Zilberman Gallery–İstanbul, Pedro Gómez-Egaña’nın Islands isimli yeni kişisel sergisini ağırlıyor. Sanatçının Zilberman Gallery’deki ikinci, İstanbul’daki ise ilk kişisel sergisi 8 Aralık 2019'a dek galerinin ana sergi mekanında izlenebilecek
☕️ 2 dakikalık okuma
Pedro Gómez-Egaña, sanatsal pratiğinde kültür ve teknoloji arasındaki çeşitli ilişkileri ve gerilimleri araştırır. Çalışmaları, tarihsel makineleri, teknolojik mistisizmi ve içinde yaşadığımız ağ örgüsünün algılarımıza nasıl şekil verdiğini sorgular. Yeni sergisi Islands, sanatçının hem mahrem hem de kırılgan olan yaşam alanları üzerine devam eden araştırmasının en güncel aşamasıdır.

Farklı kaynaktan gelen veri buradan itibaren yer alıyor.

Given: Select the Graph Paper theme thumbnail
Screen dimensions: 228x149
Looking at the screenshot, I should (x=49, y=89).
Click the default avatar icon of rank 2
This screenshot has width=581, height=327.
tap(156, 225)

Islands, İstanbul’daki ana galeri mekanına yapılan mimari bir müdahale üzerinden yaşam alanları ve beyaz küp arasında sıkışıp kalmış araf mekanlar fikriyle oynar. Tünel benzeri bir yapı hızla dönen nesnelere ev sahipliği yapar. Bu nesneler o kadar hızlıdır ki hareketleri neredeyse algılanmaz hale gelir. Sergide oluşturulan farklı mekanları birbirine ve galeriyi dışarıdaki şehre bağlayan pencereyle yapılan bir diğer oyun, gerçek ile yapay, kişisel ile kamusal kavramlarının birbirine geçmişliğine işaret eder. Eğimli bir zemin üzerine yerleştirilmiş sıradan bir yemek odası dekoru, elektromanyetik çelik küreler tarafından kırılır ve ikiye bölünür. Bu morfik yaşam alanları ve objeler, Gómez-Egaña’nın gündelik hayatın tekinsizliğine değindiği önceki işlerinin devamı niteliğindedir.
Türkçede ‘adalar’ anlamına gelen ve ismini 17. yüzyılda yaşamış İngiliz yazar John Donne’un ünlü deyişi “Ada değildir insan” dan alan Islands dijital ağlar üzerinde düşünür, ancak dijital ara yüzlere odaklanmak yerine analog objeleri uğursuz ve kırılgan hale getiren dinamizme bakarak içerisi ve dışarısı, özel ve genel arasındaki geçişkenliği gösterir.
Sergiye eşlik eden ses kaydı, Anton Bruckner’in 4. Senfonisi’nden (Korno solosu: “the dawn”) bölümler içeriyor.